Spring is a season of commotion. Are we on the brink or on the verge? A rapture of buds birthing not quite replacing the rupture and the rubble. To do honor to the fruit and flower we regard, with wonder, its full arc, including its spasm of farewell. The old rot and the new ripe.
Too bad our man at the helm has given the narcissus bulb such a bad name. (Amaryllis and daffodils are in that family.) He seems blinded by his own reflection in the mirror of the pond, covered as it is with slime.
For the rest of us, seasons signify becoming. When I write, my joy is in staying inside the poem or paragraph; not to finish but to luxuriate in the process before it becomes a mere product. Not even to stay but to meander, to hitch a ride on the bus to elsewhere.
I'm an unmoored vessel sifting through my cargo for new seeds. The mystery is not in the still-life of succulents, but in the cycle of the speckled banana.

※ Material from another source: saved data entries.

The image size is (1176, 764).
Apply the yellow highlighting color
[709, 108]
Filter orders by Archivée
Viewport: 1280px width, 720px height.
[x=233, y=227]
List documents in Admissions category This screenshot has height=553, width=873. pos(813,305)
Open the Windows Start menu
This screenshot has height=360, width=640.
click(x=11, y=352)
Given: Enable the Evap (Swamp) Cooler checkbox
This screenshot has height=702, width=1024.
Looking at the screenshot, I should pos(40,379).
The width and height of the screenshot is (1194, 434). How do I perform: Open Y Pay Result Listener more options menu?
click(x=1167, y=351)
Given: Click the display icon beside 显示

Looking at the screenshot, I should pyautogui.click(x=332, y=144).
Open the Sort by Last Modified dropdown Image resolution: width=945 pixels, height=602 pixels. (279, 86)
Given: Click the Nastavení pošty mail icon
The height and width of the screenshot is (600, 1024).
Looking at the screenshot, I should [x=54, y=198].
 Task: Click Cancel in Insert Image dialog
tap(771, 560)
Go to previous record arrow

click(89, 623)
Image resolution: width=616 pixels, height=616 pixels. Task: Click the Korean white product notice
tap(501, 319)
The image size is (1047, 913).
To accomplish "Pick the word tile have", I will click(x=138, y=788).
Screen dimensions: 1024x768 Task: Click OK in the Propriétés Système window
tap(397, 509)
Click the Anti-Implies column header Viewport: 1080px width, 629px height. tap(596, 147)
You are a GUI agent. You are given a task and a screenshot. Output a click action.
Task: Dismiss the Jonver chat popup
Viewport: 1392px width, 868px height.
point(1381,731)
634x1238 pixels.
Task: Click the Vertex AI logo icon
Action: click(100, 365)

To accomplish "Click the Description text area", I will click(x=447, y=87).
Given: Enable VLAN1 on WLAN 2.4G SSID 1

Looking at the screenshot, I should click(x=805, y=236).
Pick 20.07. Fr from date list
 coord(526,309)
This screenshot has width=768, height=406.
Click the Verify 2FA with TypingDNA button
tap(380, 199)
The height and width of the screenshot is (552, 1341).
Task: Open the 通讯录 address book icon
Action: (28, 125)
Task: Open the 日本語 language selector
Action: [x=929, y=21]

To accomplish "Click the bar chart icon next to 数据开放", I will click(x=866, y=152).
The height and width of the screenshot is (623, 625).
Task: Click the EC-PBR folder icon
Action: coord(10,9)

I’m reminded of the way Peggy would write a poem. She could be struggling with some metaphysical concept and along might come a dog or a dog walker with an orange cap. That dog or that cap would enter into her poem, incongruently, which gave the poem an inclusiveness as if to say nothing is apart from anything else and that includes the outer with the inner, the head mingling with the heart. The poem, like all poems, is about the writing of the poem, the futile attempt to say the unsayable and the ecstasy of failing. Wisdom is in the unanswered questions punctuated by an exuberance of exclamation points.
We are creatures in motion even in our sleep. I have an idea and sleep on it. Something happens. I wake up imperceptibly changed, maybe a bit more luscious, like fruit.
Spring is a time to align ourselves with the rhythm of the peach and the melon. Because of bogus ripeness from sulfur dioxide the peach got bitten before its flesh was ready. With the melon I waited too long and had to hurry my devouring. A loving relationship has to do with discovering each other’s rhythms and disequilibrium, the struts and stumbles.
In the film, Woman In the Dunes, a man is seen collecting bugs which live in the shifting dunes. He is later trapped, like one of his specimens, in this habitat along with a woman who has made of it a home. The static world is always in motion like a movable sculpture, while the two of them find their own choreography living a shape-shifting life.